As the first instalment of what some investors have started to jocularly refer to as Techapalooza (despite there being several different events with the same name) rolled around, the results made several things clear. Alphabet, Meta, Amazon, and Microsoft posted their Q1 earnings, beat market expectations, demonstrated a continued bet on AI and showcased the simple fact that revenues are cloud-driven but advertising-based.
Across all four companies, the narrative is clear. AI infrastructure is scaling at an unprecedented pace. Cloud businesses are expanding, capex is ballooning, and enterprise demand for AI workloads is finally translating into revenue.
Alphabet posted $109.9 billion in revenue, up 22% year‑on‑year, while Meta delivered $56.3 billion, up 33%, driven almost entirely by advertising. Amazon’s AWS touched $37.6 billion, up 28%, and Microsoft reported $77.7 billion in revenue for its FY26 Q1 (ended September 30, 2025), up 18%, anchored by Azure and AI‑driven cloud and enterprise services.

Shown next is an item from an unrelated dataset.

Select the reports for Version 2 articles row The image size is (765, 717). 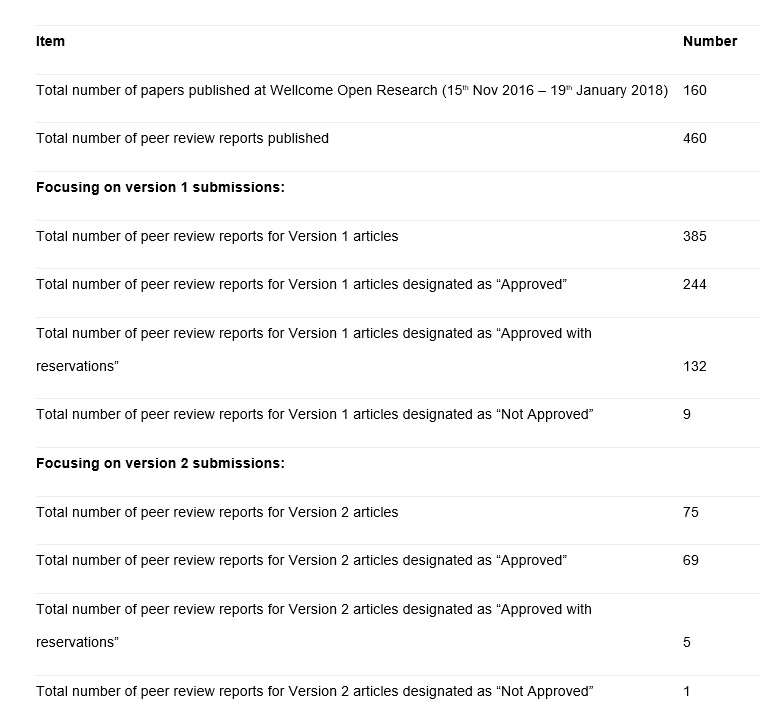coord(217,512)
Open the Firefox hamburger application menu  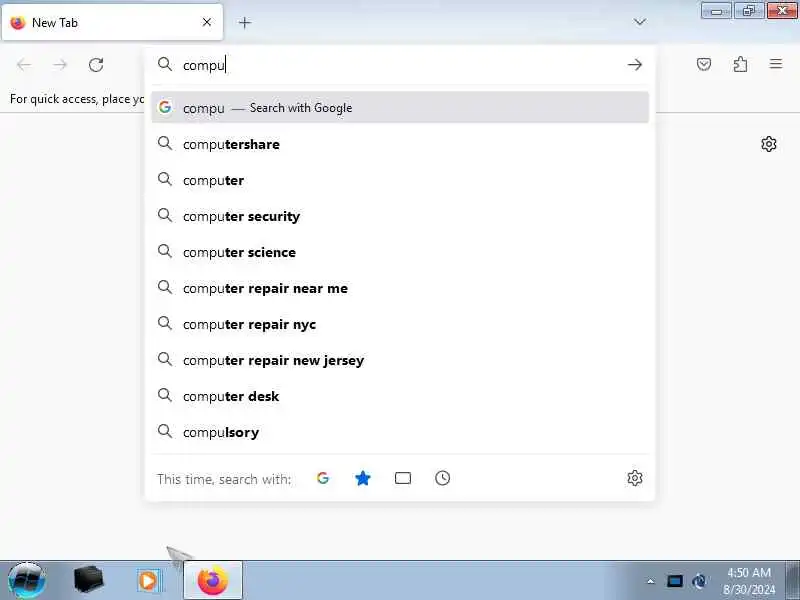(776, 64)
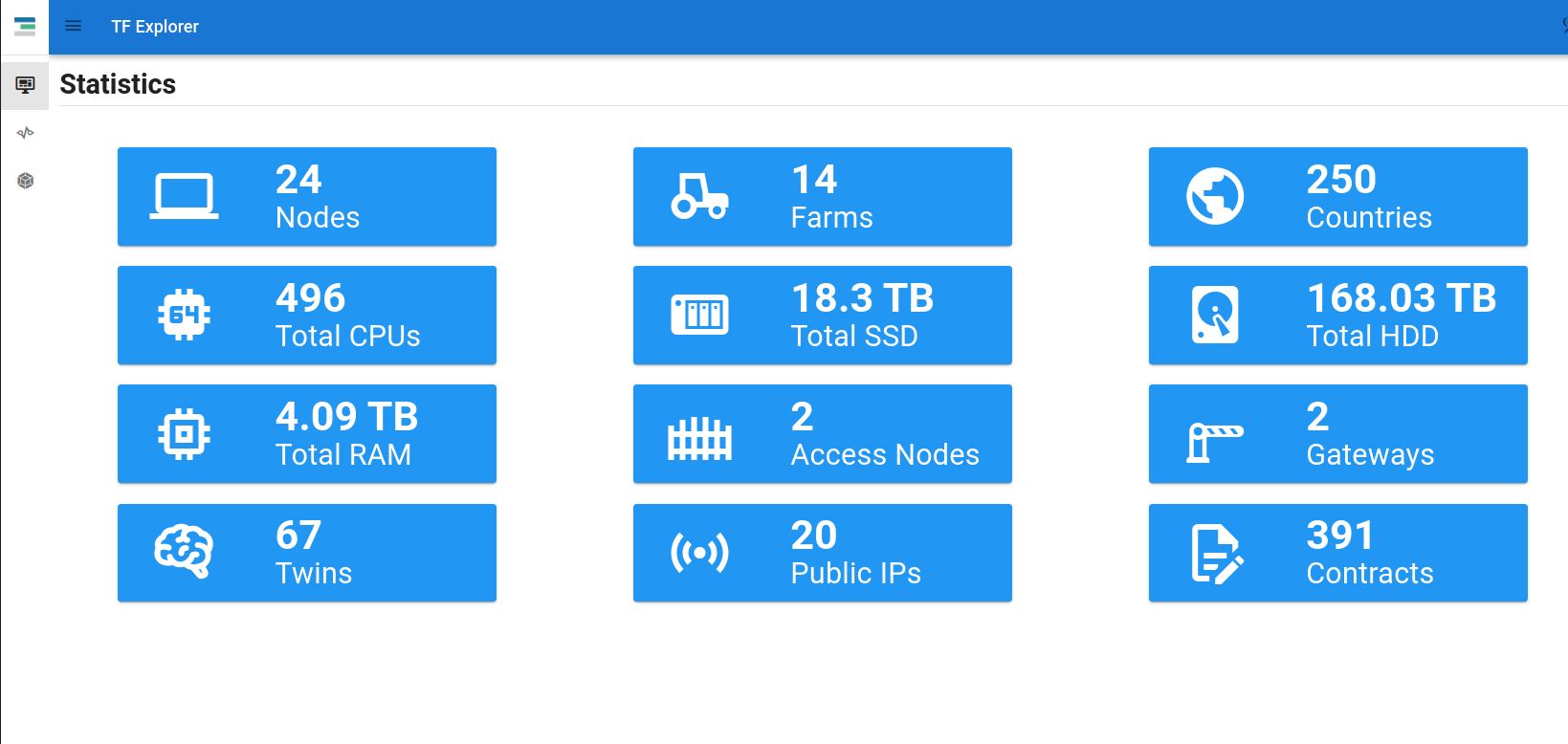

Profit margins also expanded across the board: Alphabet’s net income surged about 80% year‑on‑year, Meta’s operating margin held near 41%, and Microsoft’s cloud and search‑adjacent businesses lifted overall profitability even as all four companies ramp up AI‑related capital spending. The numbers beat expectations. The optimism holds, for now.
But so is the dependency.
Strip away the AI narrative and the underlying revenue engines look strikingly familiar. Advertising, not AI, remains the most consistent, high-margin, and scalable source of income across these platforms. What has changed is not the role of advertising, but its efficiency. AI is not replacing ads. It is making them sharper, more measurable, and ultimately more profitable.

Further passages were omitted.